A chossy collection of buttresses on the northern slopes of 'Mount Zero' that is easiest approached from the walking track. The only notable thing here is the potential bouldering cave beside 'Toolondo Waters'.

© (willmonks)

Access issues inherited from Mount Zero

It is unknown why all the Mt Zero crags are not permitted.

©

Approach

After passing the 'Descartes' facet, follow the track for another couple of hundred metres into a col before the track goes up again toward the summit. Leave the track and pass through the col to the northern slopes and traverse east (right facing out) across the slope to some scrappy buttresses. Locate the bouldering cave to work out where the climbs are.

Alternatively, the outcrops can be approached from 'Pangaea Walls'. Looking from 'Pangaea Walls', two tiers of cliff are visible 300m to the west on the other side of a scrubby saddle. Most prominent, high on the lower tier, is a clean, hanging corner with obvious water streaks to its right. 'Toolondo Waters' starts below this corner.

© (willmonks)

Ethic inherited from Grampians

Grampians / Gariwerd access issues have emerged (2019) due to potential risk to the environment and cultural sites. Climbers need to be aware that there are significant Aboriginal sites in the Grampians, especially in cave areas. Please take time to understand the access situation. Leave no trace and climb responsibly.

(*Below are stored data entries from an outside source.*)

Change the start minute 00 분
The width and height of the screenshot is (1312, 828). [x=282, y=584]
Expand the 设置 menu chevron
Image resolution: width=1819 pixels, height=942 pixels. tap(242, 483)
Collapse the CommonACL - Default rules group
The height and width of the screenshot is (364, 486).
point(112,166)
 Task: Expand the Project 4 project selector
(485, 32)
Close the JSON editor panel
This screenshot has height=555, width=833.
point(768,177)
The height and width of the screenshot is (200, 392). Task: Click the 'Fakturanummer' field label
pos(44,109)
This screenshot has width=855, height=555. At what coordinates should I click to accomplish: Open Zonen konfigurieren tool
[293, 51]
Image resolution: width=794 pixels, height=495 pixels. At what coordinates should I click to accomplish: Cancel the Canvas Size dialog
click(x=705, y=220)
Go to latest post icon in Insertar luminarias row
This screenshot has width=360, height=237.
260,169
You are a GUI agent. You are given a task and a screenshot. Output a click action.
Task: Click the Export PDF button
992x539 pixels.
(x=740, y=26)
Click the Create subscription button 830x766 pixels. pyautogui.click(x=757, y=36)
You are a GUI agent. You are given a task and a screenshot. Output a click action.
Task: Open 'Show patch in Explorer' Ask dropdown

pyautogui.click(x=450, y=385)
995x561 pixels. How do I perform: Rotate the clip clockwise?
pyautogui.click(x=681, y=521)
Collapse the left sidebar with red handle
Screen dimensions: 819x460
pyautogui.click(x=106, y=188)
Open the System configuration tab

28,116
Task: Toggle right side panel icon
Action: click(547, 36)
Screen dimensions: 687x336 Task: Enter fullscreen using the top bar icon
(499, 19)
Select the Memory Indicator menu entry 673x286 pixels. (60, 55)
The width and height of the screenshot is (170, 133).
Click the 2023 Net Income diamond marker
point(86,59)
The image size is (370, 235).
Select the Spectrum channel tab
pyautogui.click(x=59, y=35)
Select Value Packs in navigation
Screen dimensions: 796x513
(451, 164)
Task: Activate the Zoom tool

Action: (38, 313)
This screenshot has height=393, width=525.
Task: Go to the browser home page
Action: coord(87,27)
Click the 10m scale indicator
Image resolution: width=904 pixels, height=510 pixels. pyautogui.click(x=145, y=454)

Please note that due to the fact that the Grampians is a National Park, dogs and other pets are not allowed in the park except in vehicles on sealed roads and in sealed car parks.

===Cliffcare Climber’s Code===

  • Find out about and observe access restrictions and agreements.

  • Use existing access tracks to minimise erosion - keep to hard ground & rock surfaces.

  • Do not disturb nesting birds or other wildlife.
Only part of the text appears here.